# cheesemaking



## carolakern (Jul 20, 2013)

I have a particularly bad problem with several different molds on a pressed, brined cow's milk cheese that's been aging around a month. i waxed it initially, but mold was growing under the wax, so i removed the wax, air dried it again (it was quite wet) and am now aging again with no waxing. mold is better, but not responding to vinegar/salt solution wiping. 

my question: do you think i could re-brine the cheese for 12 hours, to stop the mold?


----------



## chewie (Jun 9, 2008)

good question and i have no answer. in fact, needing some of that info right now myself. if no answer here you might try cheesemaking.com, those guys are serious about making cheese.


----------



## bluefish (Jan 27, 2006)

In my limited experience, mold goes with cheese, no matter what you do.
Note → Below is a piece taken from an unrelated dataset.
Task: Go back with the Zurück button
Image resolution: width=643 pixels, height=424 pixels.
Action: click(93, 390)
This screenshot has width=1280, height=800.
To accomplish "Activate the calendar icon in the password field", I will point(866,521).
I've found that as long as you've got a tight pressed cheese with not much in the way of crack or such, the mold stays as surface mold and is very easy to cut off. I've quit worrying about it. 
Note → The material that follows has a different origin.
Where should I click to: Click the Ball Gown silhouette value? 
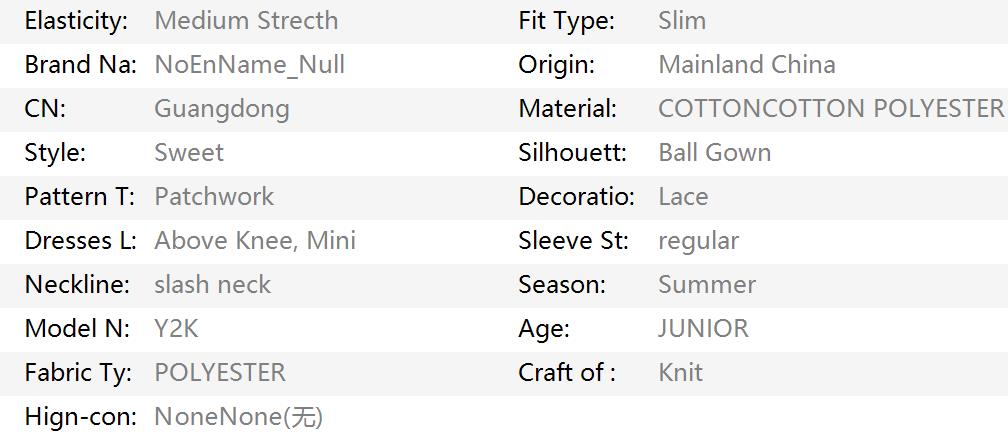click(715, 152)
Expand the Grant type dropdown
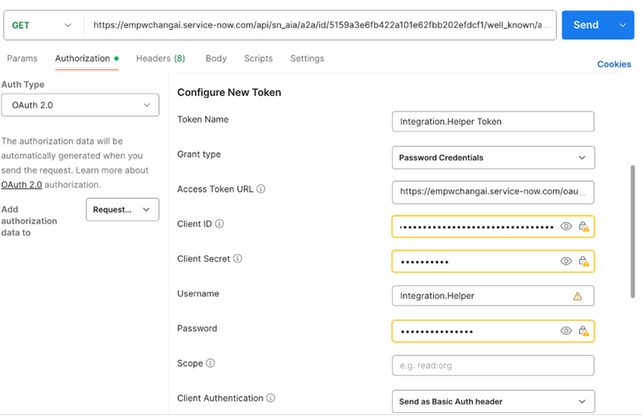 [x=494, y=158]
As an aside, when you bandage a cheddar instead of wax it, you get lots of molds growing on it. This is actually desirable as it effects flavor.


----------



## chewie (Jun 9, 2008)

ok so then you just allow to mold to stay on? a few batches ago i cut the mold off as it was simply impossible to wash it all off and the cheese underneath was some of the best i've had! then i was sorry i didn't just let it mold and age that way. '

right now i am aging a havarti, from raw goat milk. one batch had a pretty heavy layer of grey fuzz. the other is clean. the fuzzies are in a very small roaster pan, it has a bottom that promotes not sitting in moisture and has a lid that is not tight. the clean batch is in a square enamel pan, with plastic wrap covering. both in small aging fridge around 55*. my recipe says to turn daily for a week, then every other day for another 3 weeks then wax/vac pac. i'll be vac-ing it. would i be better off to vac it now?


----------



## bluefish (Jan 27, 2006)

Unfortunately, I don't have much experience with anything besides cheddar. My family REALLY likes their cheddar and I have a hard time keeping up. I am dying to try something different!!! Especially a good Bleu!

Sorry, I'm not much help.


----------



## chewie (Jun 9, 2008)

ok, thanks anyhow. what milk are you using for cheddar? 

i tried blue a couple times and the last one was so nasty the barn cats literally made faces before running from it!! i'm the only one in my house that likes blue anyhow so i am lucky enough that the local store carries a very nice blue and a pretty good price, so i'll just have to buy my blue fix.


----------